A formal women’s studies program is necessary for two reasons. First, more and more Princeton students are being shut out of one of their academic interests because of the sever lack of women’s studies courses. According to the Women’s Center, more than 200 senior theses have been written in the last five years on women-related topics, evidence of a clear interest in the field. Yet the only women’s studies courses offered this semester are two crowded student-initiated seminars taught on a one-time-only basis. Because of this, students wishing to pursue women’s studies must either go to Rutgers to find the courses they need — or simply give up. Only a formal program led by a full-time coordinator will ensure that this inadequate smattering of seminars be replaced with an organized and expanded course of study.

Furthermore the university ought to recognize the legitimacy of women’s studies irrespective of student demand.
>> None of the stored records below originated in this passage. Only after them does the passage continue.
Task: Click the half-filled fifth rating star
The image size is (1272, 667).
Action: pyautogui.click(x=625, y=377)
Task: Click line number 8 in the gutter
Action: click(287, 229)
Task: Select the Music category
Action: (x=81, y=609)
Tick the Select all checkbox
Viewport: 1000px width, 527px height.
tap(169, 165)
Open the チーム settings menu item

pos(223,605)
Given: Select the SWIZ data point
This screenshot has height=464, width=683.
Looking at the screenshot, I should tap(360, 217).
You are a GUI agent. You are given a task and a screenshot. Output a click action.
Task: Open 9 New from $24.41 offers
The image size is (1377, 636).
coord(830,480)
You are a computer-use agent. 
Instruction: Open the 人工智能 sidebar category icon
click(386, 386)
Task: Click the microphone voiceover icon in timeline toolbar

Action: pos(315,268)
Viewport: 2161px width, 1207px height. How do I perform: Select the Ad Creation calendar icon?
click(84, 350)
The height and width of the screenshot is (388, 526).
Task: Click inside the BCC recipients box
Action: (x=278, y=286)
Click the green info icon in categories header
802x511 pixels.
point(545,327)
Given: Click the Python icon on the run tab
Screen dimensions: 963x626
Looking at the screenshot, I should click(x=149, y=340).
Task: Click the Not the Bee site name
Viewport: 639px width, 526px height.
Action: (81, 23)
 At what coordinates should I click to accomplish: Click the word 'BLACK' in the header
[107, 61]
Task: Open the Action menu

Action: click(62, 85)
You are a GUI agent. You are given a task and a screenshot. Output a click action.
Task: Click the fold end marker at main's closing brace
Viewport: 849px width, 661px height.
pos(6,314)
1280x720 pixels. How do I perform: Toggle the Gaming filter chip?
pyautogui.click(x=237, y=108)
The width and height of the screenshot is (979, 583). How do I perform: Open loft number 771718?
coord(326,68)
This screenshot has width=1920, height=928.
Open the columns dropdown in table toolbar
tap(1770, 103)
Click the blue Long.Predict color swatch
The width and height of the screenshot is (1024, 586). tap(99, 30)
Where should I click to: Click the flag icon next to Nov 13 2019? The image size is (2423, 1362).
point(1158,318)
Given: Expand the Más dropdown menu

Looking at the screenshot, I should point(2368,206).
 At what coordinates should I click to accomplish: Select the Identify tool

Traditional academia has, for the most part, failed to establish a base of knowledge about women and their roles. Women’s studies can fill this gap and, at the same time, serve as a truly valuable intellectual approach to a great variety of older disciplines, whether history, politics, literature or art. Perhaps professor Janet Martin and Jonathan Arac said it best when they wrote that those who have no contact with this field are people who “remain unaware of half of history — who have (been forced to accept) the male bias of traditional higher education, and are handicapped as individuals and as members of society.”

It is clearly time for the university to welcome the discipline of women’s studies into its curricula. The new committee can facilitate this process by recommending that a formal women’s studies program be established. Maybe then the university will realize that this discipline is not a passing fad but a legitimate and necessary approach to scholarship.